- DesignOps comes from the intention to diffuse personal responsibility/decision making by making a craft into a system.
- Its primary function is to supplant in person management by “coding in” the decisions rather than making them “manually”
- Like its progenitor, DevOps, it suffers from the same delusion (that it can be separated out, ontologically and logistically) from the other functions of development (namely: building things for people).
- By separating out the “ops” from the “design” teams delegate the responsibility of “being organised” to a team/person who “owns” the structure of the system.
- The practice of DesignOps becomes a fiefdom, a safe space away from all the “heavy” planning and structure of the customer-facing design teams, and therefore amasses complex governance issues, prioritisation issues, and bloat
- Those not in the DesignOps cabal lose sight of the system and need to then be re-educated, adding an overall layer of communication and management previously not needed
- The Design System, now disconnected from its purpose, begins to be less and less suitable for its intended purpose and now requires a formal change management process whenever it needs to be altered to better suit its purpose
- The design process for a new page now becomes a matter of assembling building blocks, for better or worse.
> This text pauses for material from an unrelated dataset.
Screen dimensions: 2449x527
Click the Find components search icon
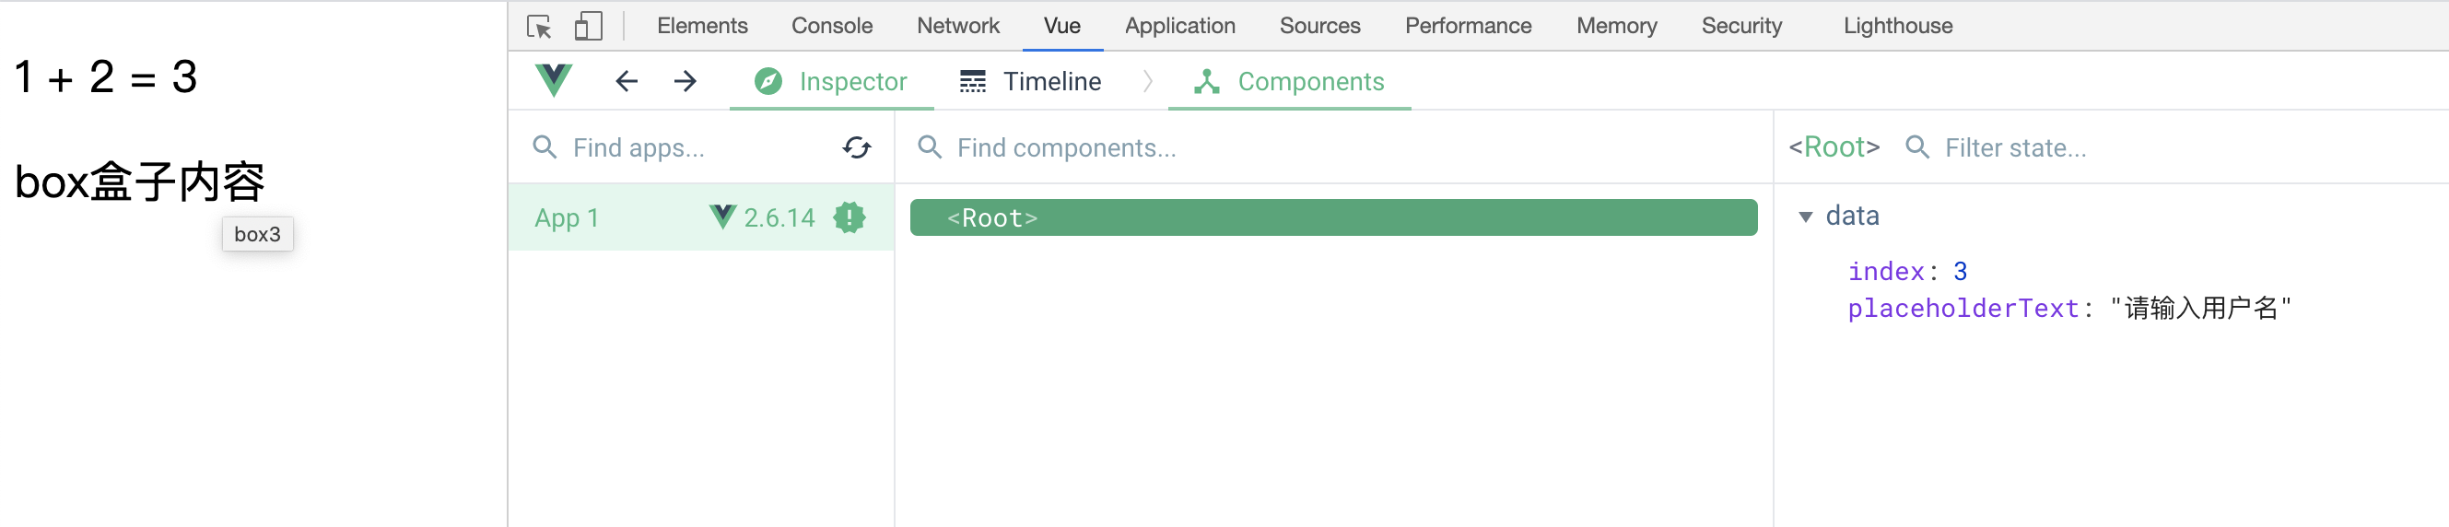929,147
If the cost of adding a new block is too high, the designer will simply use a less suitable one, causing eventual degradation of the overall user experience
- Positives:
- The app becomes more visually consistent - great for helping users understand the system and context, wayfind etc.
- Fewer bugs are introduced by “rolling your own”
- Massive efficiency created by reuse/reduction of duplication/DRY principles
- The system is self-documenting an easy to onboard new designers/developers into (in theory)
- A shared vocabulary between design and dev helps them agree on approaches faster
- Limited options prevent bikeshedding or unnecessary waste by limiting cognitive overload
- Fewer or no unintended design variations are introduced (e.g. similar but not quite the same implementation of a button)
- Negatives:
- The app becomes visually boring
- Bugs are introduced by poor implementation of building blocks
- Bugs at the building block layer occur in more instances and affect more users
- Fewer “happy accidents” can happen due to more guardrails and less room for experimentation
- It’s harder to introduce intentional design variations, which start feeling like “rule breaking”
- Consistency is good, but sometimes you need to add design friction (type, color, or size inconsistencies) in order to slow down the user, signal a change in use, or otherwise flag a new landscape... DesignOps practices can actively resist or prevent these kinds of design choices.